Which of the lines below contain the word "Switch"? Pull out each one of them.

** Start of Information supplied **

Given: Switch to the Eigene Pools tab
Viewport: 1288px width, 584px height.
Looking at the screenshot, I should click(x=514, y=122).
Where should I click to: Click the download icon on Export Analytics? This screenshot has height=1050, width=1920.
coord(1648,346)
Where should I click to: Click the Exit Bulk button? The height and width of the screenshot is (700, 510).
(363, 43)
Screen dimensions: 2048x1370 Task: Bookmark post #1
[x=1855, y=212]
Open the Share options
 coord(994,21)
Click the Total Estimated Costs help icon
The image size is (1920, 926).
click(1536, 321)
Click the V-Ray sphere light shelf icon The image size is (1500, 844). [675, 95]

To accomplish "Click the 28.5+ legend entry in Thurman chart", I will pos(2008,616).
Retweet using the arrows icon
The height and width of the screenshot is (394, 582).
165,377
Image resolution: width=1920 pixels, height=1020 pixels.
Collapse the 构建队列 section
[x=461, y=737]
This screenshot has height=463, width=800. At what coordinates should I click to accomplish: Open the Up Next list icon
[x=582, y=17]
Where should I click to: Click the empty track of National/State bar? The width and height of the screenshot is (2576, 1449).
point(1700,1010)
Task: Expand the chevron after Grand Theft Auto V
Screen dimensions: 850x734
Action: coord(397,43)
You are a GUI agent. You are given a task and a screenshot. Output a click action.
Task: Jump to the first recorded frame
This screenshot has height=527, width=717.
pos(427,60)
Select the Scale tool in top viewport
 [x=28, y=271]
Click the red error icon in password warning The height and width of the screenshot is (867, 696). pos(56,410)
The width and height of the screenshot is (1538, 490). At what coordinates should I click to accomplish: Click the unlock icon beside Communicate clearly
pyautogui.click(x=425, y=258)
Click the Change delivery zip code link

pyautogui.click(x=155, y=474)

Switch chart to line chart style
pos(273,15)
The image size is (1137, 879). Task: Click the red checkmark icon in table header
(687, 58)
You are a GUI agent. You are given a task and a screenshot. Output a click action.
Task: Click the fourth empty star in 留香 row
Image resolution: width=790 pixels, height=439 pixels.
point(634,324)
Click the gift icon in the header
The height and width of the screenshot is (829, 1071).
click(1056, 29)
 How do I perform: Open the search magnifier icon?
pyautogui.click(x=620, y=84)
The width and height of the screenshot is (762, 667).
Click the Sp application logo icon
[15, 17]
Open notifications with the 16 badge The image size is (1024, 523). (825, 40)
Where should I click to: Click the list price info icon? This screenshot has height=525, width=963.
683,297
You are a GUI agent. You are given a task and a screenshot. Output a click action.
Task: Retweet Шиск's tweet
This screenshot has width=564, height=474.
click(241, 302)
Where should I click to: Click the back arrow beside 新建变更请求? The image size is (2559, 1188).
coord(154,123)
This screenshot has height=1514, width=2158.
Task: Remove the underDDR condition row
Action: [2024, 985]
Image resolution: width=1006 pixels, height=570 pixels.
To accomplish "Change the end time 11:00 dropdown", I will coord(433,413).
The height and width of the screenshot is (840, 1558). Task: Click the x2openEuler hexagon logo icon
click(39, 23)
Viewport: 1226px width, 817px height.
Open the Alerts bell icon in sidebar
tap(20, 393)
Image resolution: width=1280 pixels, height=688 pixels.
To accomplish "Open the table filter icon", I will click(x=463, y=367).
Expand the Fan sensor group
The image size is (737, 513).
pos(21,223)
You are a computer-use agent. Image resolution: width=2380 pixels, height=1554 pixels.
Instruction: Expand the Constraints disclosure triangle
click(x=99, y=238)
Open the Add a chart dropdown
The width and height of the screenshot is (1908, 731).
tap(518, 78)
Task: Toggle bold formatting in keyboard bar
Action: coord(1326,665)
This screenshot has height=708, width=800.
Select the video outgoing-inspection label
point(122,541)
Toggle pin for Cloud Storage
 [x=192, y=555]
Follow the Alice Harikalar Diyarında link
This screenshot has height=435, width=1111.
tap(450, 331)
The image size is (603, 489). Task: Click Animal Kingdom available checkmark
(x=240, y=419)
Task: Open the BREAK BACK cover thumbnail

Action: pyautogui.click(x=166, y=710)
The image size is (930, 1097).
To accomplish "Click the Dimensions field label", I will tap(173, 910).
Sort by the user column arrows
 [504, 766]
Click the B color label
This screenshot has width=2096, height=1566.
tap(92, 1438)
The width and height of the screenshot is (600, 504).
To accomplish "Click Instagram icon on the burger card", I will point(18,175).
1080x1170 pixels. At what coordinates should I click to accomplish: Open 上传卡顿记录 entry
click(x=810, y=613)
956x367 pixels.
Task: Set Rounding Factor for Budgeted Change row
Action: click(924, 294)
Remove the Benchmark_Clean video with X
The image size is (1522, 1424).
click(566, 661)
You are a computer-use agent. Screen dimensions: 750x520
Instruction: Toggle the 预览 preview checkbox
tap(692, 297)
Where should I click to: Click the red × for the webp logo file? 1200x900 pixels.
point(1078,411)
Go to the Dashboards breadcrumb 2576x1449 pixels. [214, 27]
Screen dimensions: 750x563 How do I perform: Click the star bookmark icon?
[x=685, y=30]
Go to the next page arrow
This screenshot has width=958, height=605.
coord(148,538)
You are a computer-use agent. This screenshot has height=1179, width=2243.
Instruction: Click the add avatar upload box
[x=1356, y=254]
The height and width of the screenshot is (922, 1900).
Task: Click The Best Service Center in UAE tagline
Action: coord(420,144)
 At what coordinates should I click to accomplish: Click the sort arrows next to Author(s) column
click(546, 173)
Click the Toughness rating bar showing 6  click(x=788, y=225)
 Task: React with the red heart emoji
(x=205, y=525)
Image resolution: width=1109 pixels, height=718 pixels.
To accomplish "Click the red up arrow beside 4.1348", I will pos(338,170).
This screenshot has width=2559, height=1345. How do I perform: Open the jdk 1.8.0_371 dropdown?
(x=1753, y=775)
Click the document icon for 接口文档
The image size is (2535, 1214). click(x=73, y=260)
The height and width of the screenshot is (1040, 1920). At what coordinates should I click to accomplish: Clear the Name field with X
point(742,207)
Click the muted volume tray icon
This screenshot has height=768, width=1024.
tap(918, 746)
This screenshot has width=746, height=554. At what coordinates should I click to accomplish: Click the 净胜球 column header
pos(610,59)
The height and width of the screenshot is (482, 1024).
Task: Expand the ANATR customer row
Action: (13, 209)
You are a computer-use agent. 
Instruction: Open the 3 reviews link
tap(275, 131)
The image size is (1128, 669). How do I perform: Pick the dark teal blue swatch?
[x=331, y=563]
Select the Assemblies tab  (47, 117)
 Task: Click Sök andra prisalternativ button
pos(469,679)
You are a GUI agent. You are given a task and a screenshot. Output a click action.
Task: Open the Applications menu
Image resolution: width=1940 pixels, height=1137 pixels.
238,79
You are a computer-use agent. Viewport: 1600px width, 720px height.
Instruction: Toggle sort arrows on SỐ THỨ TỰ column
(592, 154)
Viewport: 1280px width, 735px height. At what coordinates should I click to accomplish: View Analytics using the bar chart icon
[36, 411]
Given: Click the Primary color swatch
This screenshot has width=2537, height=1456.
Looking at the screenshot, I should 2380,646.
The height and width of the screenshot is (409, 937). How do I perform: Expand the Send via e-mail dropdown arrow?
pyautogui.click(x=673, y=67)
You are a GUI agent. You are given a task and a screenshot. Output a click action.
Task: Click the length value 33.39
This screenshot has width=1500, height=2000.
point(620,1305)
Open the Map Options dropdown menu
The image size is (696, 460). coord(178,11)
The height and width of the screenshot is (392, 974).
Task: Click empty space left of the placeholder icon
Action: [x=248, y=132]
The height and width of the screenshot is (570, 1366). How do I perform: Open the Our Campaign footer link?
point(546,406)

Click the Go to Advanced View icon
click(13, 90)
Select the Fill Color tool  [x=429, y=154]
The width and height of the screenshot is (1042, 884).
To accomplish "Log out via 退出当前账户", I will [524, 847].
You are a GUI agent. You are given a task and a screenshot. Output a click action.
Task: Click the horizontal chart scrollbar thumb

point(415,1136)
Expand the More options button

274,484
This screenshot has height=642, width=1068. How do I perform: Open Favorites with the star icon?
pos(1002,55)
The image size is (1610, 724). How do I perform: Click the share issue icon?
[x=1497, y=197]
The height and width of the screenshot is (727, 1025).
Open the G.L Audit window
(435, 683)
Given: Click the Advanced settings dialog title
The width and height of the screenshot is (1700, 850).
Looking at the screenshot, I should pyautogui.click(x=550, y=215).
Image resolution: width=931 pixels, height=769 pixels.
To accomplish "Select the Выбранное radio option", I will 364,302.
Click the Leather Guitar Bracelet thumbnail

** End of Information supplied **

**Output of the task:**
Given: Switch to the Eigene Pools tab
Switch chart to line chart style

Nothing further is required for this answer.